(Entries supplied begins)

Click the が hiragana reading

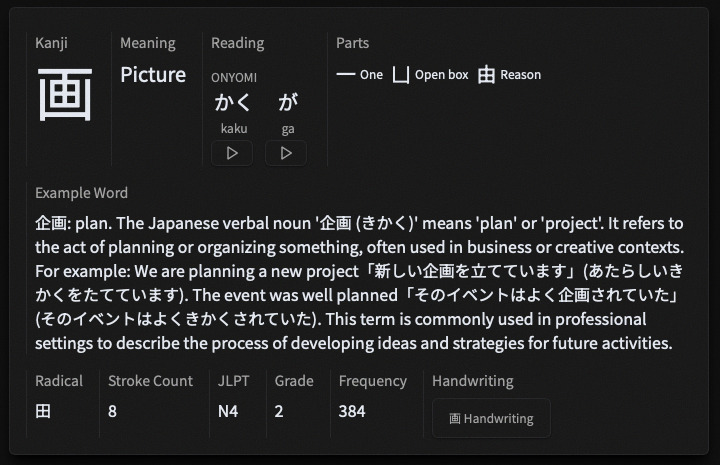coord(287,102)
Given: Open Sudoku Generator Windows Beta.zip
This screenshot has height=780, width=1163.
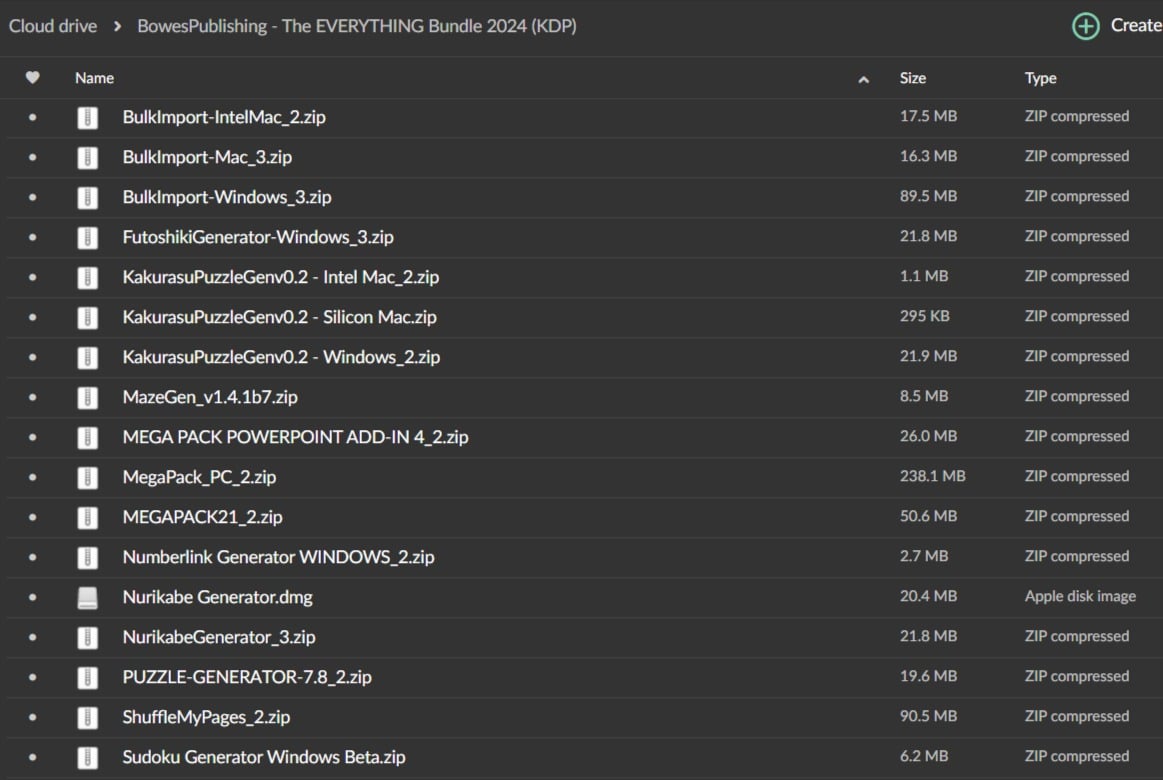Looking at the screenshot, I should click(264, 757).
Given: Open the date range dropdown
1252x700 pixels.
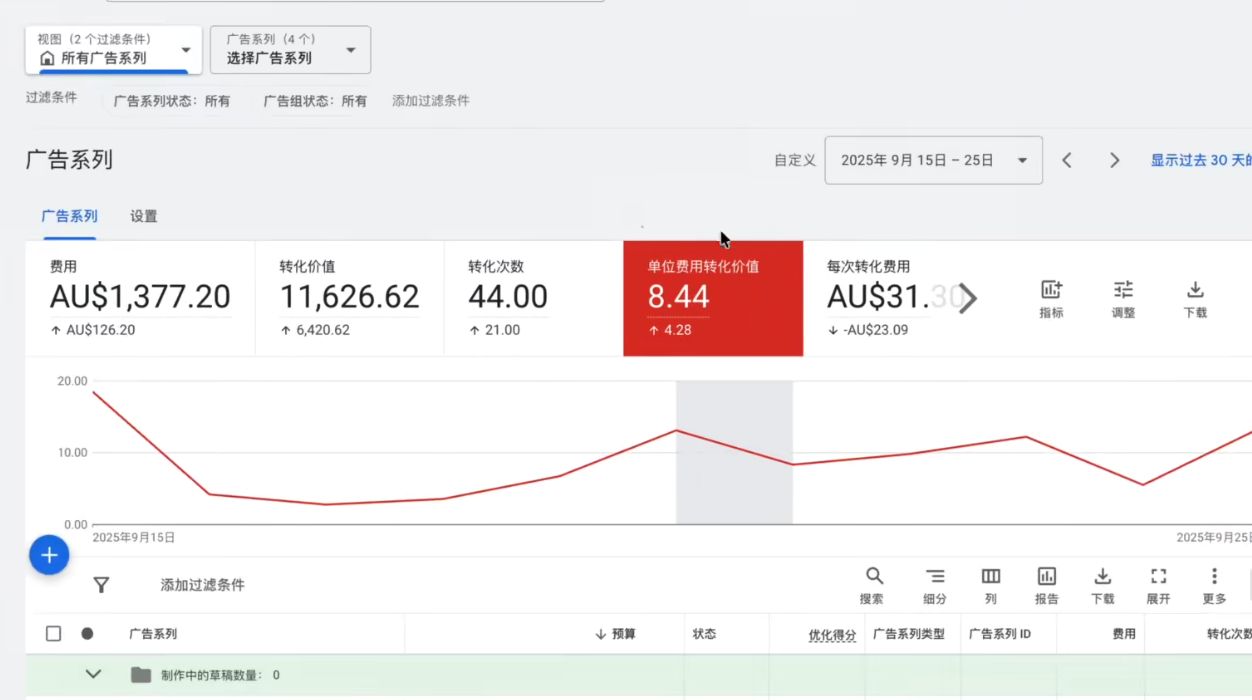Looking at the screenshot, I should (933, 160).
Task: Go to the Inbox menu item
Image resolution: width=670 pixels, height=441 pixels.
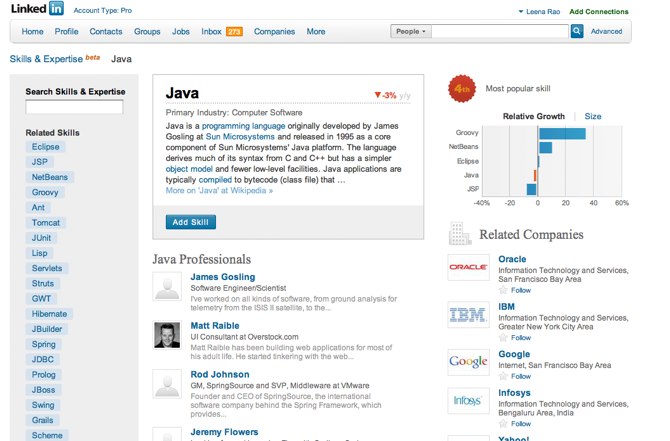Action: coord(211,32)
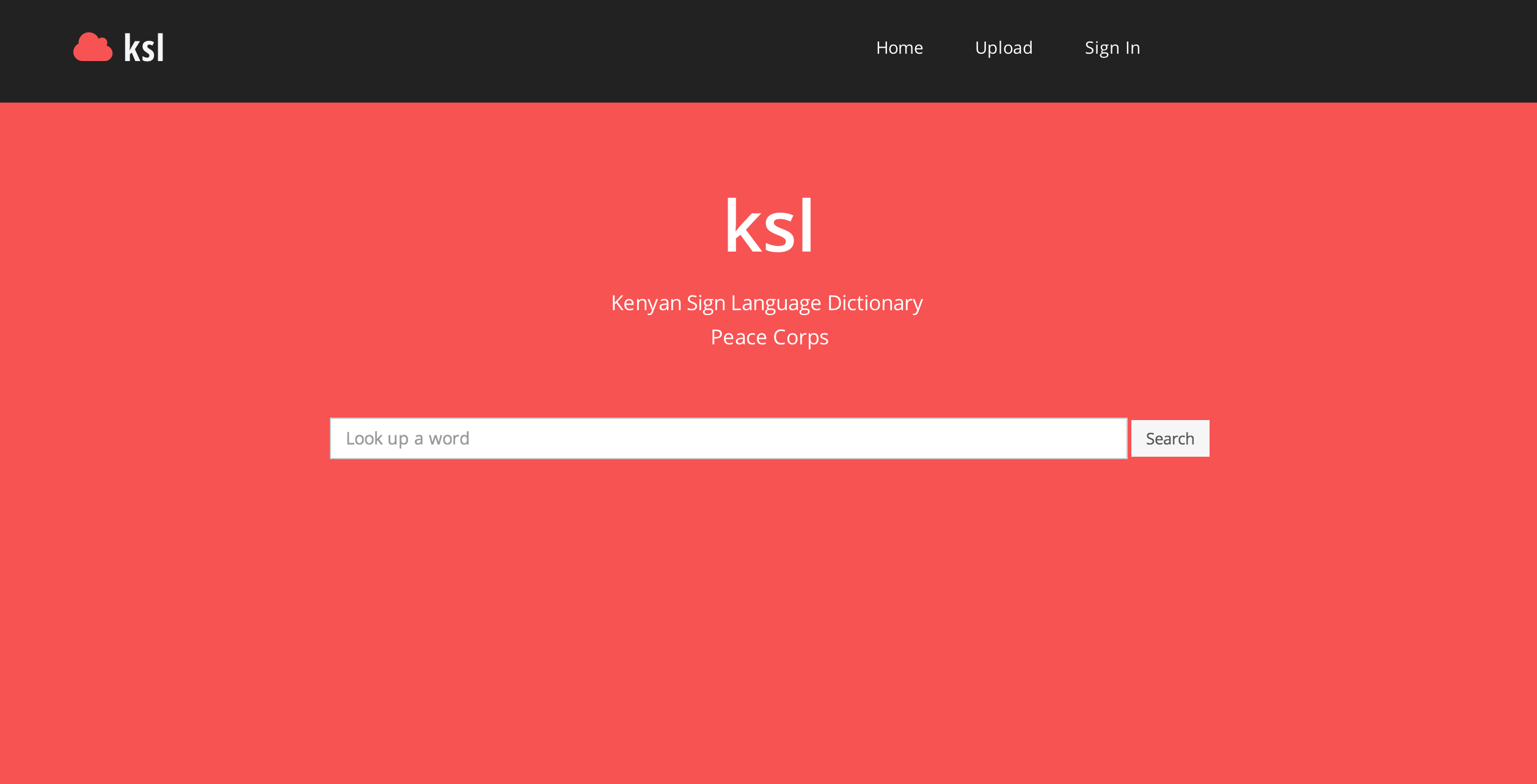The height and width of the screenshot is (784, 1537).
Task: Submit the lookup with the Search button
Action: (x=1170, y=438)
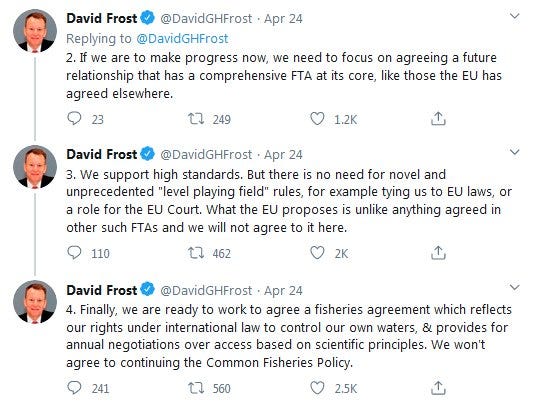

(Entries supplied ends)

**Instructions for the task**: Scan the entries above for the word "Open". Report the lines that hold it.

**Exercise solution**:
Given: Open Sudoku Generator Windows Beta.zip
Given: Open the date range dropdown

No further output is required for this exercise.